(RECORDS Opens)

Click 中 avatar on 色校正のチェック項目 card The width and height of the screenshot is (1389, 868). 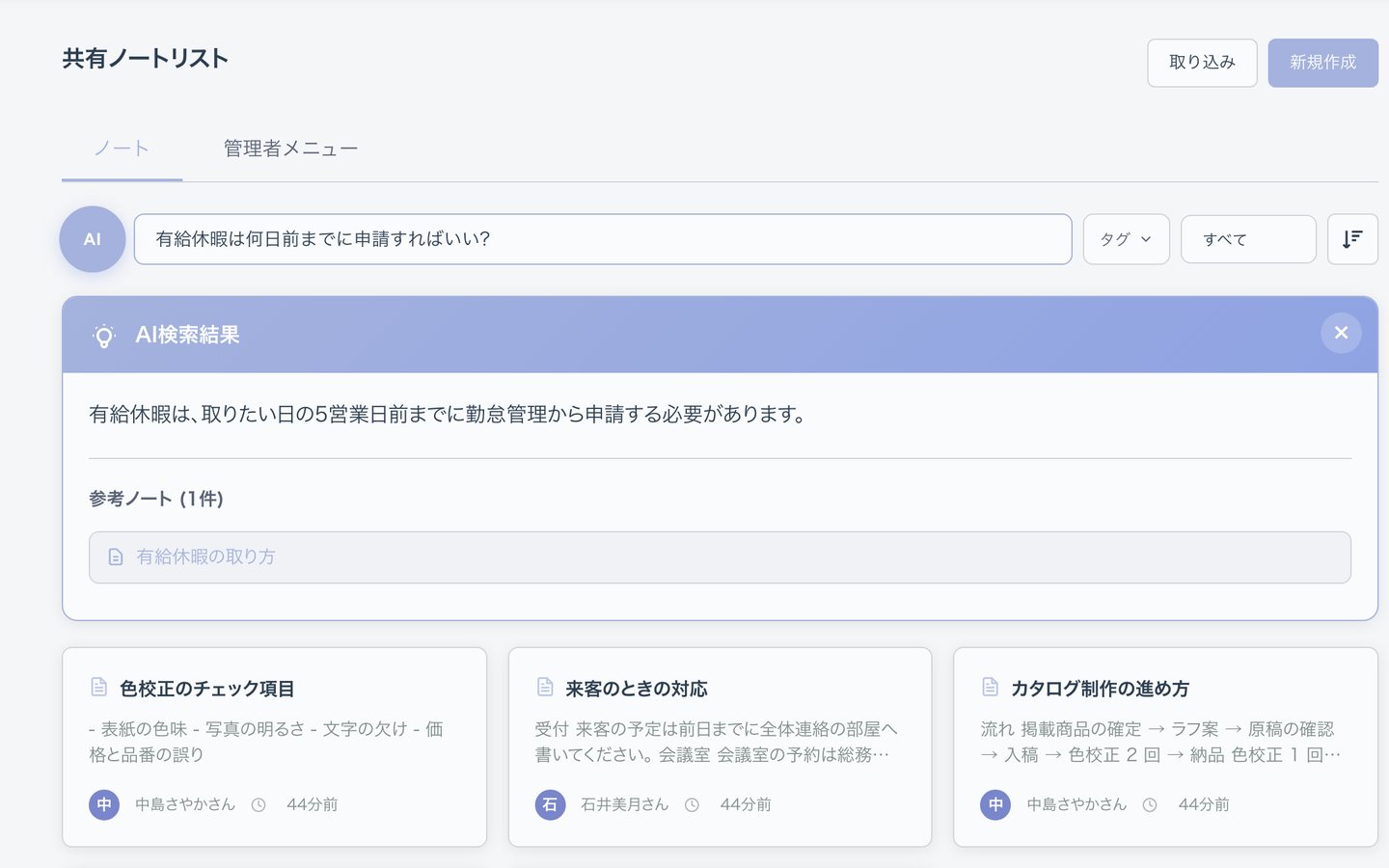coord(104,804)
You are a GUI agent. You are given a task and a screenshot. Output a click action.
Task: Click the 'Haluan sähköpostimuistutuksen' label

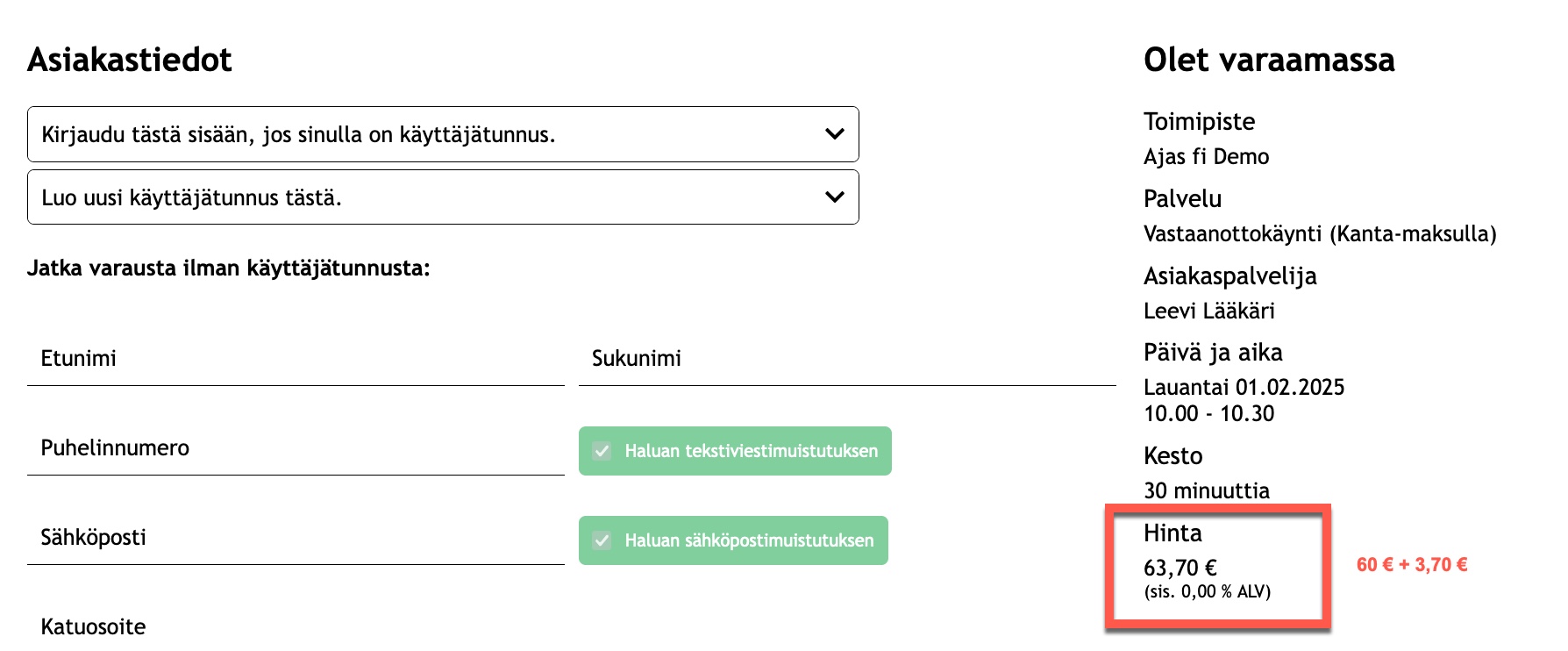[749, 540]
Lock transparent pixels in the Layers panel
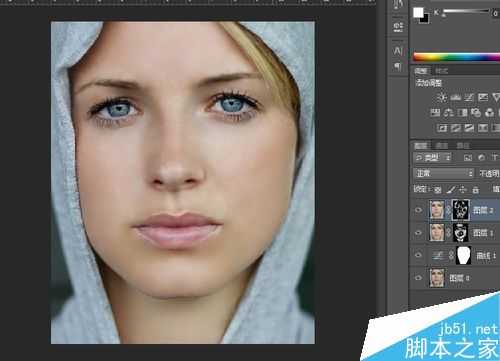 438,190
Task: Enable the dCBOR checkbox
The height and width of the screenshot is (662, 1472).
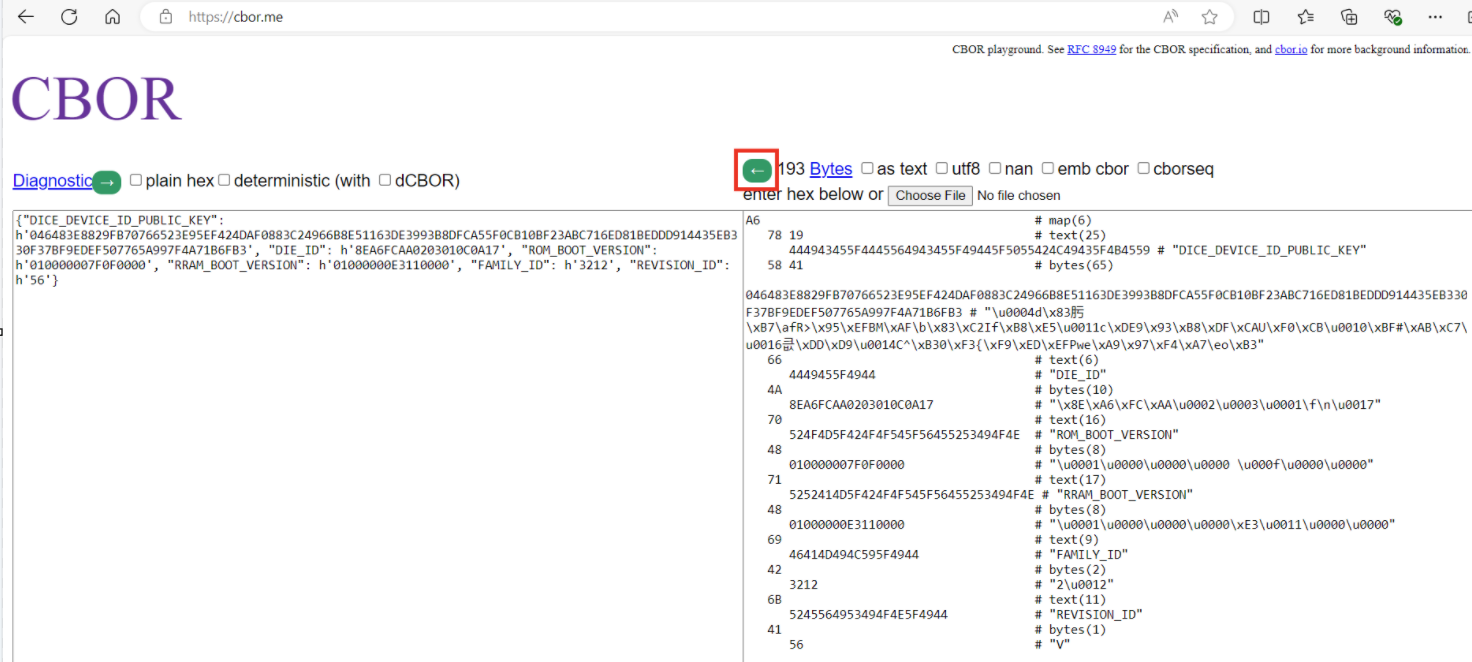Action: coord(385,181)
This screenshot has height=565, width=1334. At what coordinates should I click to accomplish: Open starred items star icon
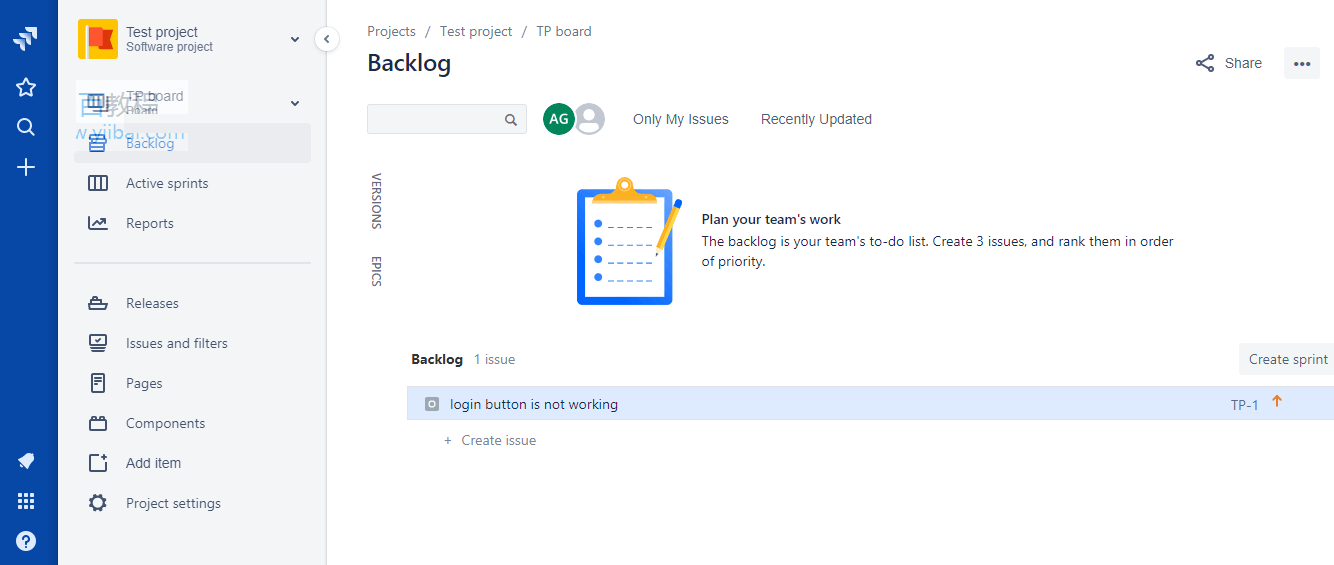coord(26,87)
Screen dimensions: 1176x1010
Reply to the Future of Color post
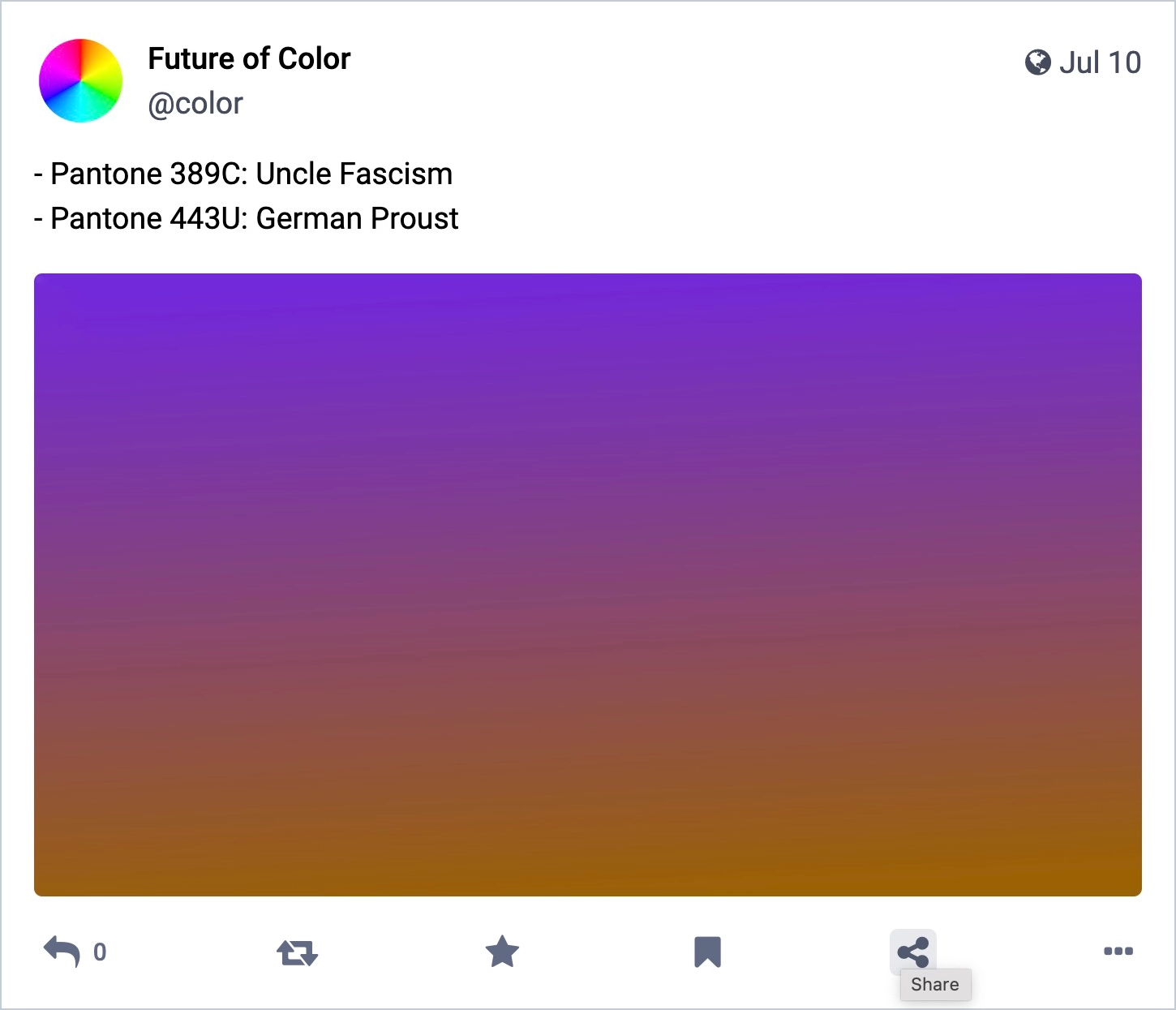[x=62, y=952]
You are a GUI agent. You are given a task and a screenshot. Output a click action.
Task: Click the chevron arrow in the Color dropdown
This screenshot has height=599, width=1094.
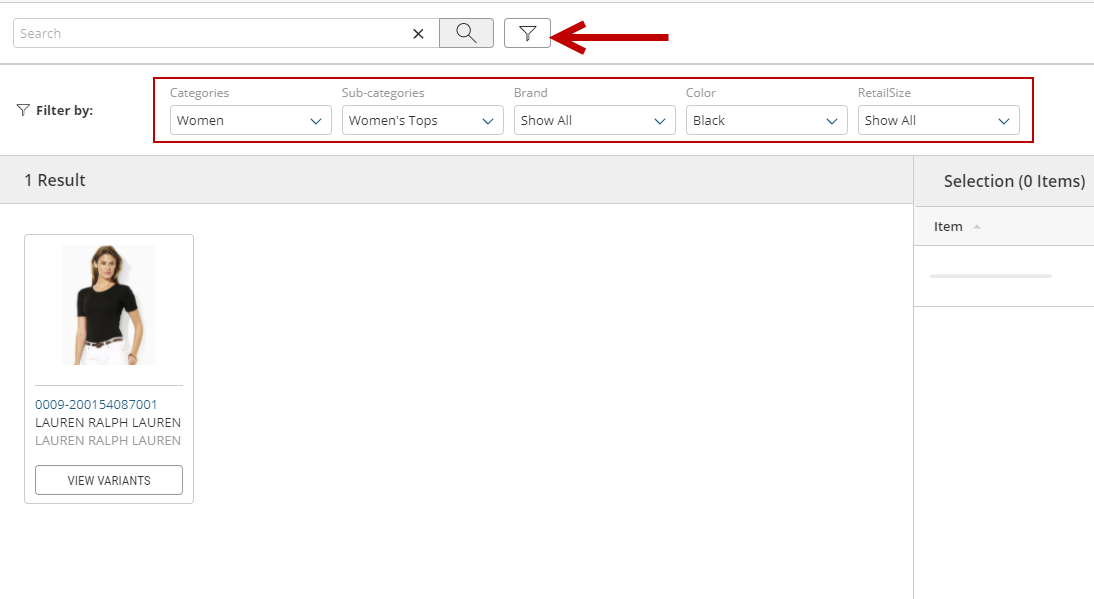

(RECORDS Closes)

WHAT IS EXPECTED: Each line from the one containing "Task: Enable the dCBOR checkbox" through the final line of the data must be reproduced exactly, both ends included, with no pictures in the copy.

YOUR RESPONSE:
Task: Enable the dCBOR checkbox
The height and width of the screenshot is (662, 1472).
Action: coord(385,181)
This screenshot has height=565, width=1334. At what coordinates should I click to accomplish: Open starred items star icon
coord(26,87)
Screen dimensions: 1176x1010
Reply to the Future of Color post
[x=62, y=952]
You are a GUI agent. You are given a task and a screenshot. Output a click action.
Task: Click the chevron arrow in the Color dropdown
This screenshot has height=599, width=1094.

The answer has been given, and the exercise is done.